Your objective -
Every line in the entries that holds "computer" should be identified and copied.

Records from a data collection:
________________________
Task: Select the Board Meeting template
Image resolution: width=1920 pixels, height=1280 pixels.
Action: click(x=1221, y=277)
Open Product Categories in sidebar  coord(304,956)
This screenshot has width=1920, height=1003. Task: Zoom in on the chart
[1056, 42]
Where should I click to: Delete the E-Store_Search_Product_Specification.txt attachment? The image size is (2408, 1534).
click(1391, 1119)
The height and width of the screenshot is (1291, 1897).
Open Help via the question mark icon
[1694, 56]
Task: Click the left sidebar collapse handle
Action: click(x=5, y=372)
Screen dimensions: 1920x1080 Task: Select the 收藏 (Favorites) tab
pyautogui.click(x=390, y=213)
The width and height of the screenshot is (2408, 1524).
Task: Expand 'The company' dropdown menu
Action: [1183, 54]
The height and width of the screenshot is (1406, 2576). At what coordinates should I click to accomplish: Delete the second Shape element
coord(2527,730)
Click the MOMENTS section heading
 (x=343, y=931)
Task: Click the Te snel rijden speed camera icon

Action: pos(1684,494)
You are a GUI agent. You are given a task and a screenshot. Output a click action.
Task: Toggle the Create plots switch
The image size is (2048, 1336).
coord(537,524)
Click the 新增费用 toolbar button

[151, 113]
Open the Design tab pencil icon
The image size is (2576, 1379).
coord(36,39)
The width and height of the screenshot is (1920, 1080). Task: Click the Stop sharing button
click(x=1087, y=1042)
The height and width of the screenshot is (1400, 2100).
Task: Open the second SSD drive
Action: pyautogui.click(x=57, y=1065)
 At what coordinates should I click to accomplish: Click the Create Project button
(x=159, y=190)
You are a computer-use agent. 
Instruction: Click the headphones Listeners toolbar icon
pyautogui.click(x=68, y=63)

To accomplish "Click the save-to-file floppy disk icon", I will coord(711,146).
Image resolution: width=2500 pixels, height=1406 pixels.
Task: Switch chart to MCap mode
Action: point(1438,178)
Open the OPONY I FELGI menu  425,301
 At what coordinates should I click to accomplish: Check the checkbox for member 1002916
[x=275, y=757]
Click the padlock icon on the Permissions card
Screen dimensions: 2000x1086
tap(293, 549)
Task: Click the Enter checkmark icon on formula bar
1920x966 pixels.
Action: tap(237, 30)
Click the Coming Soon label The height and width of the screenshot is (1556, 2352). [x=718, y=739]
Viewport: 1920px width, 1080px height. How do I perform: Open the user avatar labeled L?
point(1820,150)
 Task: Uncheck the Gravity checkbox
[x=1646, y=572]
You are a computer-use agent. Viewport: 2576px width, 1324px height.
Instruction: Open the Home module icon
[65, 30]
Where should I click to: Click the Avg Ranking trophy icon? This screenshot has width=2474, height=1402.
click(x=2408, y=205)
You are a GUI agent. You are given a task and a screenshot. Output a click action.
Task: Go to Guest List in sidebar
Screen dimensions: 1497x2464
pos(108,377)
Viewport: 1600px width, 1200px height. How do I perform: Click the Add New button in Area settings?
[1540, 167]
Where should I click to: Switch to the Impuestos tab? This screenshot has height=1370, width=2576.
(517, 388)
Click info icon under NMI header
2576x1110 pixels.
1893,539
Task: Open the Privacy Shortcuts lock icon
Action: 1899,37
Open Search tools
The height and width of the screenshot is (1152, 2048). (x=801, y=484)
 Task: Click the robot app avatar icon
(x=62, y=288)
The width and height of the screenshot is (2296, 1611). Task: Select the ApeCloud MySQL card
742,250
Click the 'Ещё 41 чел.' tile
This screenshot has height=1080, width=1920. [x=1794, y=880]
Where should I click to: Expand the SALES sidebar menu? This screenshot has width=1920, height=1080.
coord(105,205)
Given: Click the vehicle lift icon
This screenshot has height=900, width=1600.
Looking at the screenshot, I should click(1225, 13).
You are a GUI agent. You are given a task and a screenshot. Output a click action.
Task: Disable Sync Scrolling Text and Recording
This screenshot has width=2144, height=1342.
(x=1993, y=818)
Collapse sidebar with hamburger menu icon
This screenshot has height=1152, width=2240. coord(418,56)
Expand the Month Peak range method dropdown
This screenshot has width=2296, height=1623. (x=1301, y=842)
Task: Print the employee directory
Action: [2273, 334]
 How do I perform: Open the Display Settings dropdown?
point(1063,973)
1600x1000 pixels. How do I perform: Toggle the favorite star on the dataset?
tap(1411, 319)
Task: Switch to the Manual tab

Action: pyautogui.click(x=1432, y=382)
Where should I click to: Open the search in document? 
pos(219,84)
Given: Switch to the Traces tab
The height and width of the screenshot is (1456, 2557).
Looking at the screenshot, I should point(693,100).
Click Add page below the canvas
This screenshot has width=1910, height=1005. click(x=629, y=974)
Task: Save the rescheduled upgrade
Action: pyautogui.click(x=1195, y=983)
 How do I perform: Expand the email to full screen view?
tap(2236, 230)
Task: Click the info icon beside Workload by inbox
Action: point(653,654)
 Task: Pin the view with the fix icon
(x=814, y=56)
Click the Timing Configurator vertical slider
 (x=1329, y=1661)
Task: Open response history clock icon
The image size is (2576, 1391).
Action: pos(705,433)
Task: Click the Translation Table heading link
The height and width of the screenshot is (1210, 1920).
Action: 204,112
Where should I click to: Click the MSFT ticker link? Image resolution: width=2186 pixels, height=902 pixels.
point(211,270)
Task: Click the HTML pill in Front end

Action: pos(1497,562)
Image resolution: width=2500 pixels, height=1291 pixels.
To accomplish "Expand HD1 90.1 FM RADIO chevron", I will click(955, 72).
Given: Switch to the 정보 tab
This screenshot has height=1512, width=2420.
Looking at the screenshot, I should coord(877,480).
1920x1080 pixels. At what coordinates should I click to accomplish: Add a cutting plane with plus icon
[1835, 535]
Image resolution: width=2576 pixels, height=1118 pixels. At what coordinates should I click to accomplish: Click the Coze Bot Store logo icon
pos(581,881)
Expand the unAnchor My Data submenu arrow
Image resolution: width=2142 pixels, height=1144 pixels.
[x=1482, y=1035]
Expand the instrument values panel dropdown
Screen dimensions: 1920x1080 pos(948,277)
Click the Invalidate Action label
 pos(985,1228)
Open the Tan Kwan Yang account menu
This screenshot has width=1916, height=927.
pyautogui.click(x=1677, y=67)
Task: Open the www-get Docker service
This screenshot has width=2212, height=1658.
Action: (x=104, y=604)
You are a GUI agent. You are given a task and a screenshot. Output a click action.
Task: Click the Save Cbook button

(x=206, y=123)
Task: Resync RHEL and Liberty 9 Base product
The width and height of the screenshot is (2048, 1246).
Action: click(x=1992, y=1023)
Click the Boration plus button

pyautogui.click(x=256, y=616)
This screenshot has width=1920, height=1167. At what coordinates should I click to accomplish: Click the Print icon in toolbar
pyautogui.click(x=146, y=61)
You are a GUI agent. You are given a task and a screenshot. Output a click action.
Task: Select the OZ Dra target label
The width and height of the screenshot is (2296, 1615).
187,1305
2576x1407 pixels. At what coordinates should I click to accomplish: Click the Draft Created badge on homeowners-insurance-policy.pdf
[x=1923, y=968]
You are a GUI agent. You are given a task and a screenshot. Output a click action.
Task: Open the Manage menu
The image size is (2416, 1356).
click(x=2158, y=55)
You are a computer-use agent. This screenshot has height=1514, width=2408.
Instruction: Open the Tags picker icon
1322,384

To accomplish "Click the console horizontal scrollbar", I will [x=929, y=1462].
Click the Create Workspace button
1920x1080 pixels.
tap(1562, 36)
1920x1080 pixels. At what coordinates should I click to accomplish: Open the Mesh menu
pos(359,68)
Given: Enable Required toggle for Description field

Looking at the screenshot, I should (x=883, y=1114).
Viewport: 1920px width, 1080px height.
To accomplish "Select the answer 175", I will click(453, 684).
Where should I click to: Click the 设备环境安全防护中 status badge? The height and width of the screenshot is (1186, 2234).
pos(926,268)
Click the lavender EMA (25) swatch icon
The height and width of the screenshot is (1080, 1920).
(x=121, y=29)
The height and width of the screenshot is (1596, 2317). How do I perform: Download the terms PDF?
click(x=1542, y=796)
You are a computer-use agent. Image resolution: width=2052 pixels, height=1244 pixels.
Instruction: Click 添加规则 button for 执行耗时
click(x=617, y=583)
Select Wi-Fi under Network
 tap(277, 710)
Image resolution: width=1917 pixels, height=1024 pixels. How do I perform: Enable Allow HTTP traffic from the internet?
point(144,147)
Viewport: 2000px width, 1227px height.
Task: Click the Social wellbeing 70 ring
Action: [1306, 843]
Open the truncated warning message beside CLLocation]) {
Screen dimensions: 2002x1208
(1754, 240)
________________________
Task result -
You are a computer-use agent. 
You are a computer-use agent. Viewport: 2576px width, 1324px height.
You are a computer-use agent. This screenshot has height=1514, width=2408.
You are a computer-use agent. Image resolution: width=2052 pixels, height=1244 pixels.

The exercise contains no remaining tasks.